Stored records
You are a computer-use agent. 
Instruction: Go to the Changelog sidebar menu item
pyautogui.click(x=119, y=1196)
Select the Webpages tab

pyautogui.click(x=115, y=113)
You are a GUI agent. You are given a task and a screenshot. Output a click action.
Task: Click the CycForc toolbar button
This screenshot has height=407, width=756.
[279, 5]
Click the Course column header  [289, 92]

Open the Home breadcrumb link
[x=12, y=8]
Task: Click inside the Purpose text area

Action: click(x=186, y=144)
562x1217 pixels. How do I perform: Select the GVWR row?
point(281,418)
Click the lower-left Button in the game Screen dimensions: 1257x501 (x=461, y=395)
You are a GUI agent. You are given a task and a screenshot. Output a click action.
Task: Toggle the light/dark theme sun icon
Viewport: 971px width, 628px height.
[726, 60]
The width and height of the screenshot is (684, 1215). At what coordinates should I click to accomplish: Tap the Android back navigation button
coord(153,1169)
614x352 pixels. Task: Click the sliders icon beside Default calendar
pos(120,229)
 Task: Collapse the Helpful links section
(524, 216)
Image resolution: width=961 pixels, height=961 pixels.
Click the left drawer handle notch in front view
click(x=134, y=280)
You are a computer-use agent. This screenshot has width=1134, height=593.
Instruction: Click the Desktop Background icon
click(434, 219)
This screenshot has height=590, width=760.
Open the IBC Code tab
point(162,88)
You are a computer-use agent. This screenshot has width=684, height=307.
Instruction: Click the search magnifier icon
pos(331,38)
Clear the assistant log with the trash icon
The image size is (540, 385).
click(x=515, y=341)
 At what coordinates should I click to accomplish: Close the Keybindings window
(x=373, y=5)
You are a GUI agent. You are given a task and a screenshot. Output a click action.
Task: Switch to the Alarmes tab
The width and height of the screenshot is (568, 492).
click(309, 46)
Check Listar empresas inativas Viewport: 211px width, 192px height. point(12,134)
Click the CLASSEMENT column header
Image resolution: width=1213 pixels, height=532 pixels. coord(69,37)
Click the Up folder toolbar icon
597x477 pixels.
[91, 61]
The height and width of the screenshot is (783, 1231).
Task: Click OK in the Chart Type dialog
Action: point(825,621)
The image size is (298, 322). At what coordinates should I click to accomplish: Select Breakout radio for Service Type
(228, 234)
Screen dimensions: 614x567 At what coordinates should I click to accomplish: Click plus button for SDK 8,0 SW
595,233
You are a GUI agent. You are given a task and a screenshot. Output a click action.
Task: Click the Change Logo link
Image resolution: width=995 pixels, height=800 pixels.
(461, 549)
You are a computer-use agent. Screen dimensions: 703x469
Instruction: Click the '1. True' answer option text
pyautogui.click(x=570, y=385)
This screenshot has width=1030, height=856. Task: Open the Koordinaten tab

What you need to do: Return only the part of the records above that opens with the line containing "This screenshot has height=407, width=756." and closes with the line containing "Check Listar empresas", ends included.

Written answer:
This screenshot has height=407, width=756.
[279, 5]
Click the Course column header  [289, 92]

Open the Home breadcrumb link
[x=12, y=8]
Task: Click inside the Purpose text area

Action: click(x=186, y=144)
562x1217 pixels. How do I perform: Select the GVWR row?
point(281,418)
Click the lower-left Button in the game Screen dimensions: 1257x501 (x=461, y=395)
You are a GUI agent. You are given a task and a screenshot. Output a click action.
Task: Toggle the light/dark theme sun icon
Viewport: 971px width, 628px height.
[726, 60]
The width and height of the screenshot is (684, 1215). At what coordinates should I click to accomplish: Tap the Android back navigation button
coord(153,1169)
614x352 pixels. Task: Click the sliders icon beside Default calendar
pos(120,229)
 Task: Collapse the Helpful links section
(524, 216)
Image resolution: width=961 pixels, height=961 pixels.
Click the left drawer handle notch in front view
click(x=134, y=280)
You are a computer-use agent. This screenshot has width=1134, height=593.
Instruction: Click the Desktop Background icon
click(434, 219)
This screenshot has height=590, width=760.
Open the IBC Code tab
point(162,88)
You are a computer-use agent. This screenshot has width=684, height=307.
Instruction: Click the search magnifier icon
pos(331,38)
Clear the assistant log with the trash icon
The image size is (540, 385).
click(x=515, y=341)
 At what coordinates should I click to accomplish: Close the Keybindings window
(x=373, y=5)
You are a GUI agent. You are given a task and a screenshot. Output a click action.
Task: Switch to the Alarmes tab
The width and height of the screenshot is (568, 492).
click(309, 46)
Check Listar empresas inativas Viewport: 211px width, 192px height. point(12,134)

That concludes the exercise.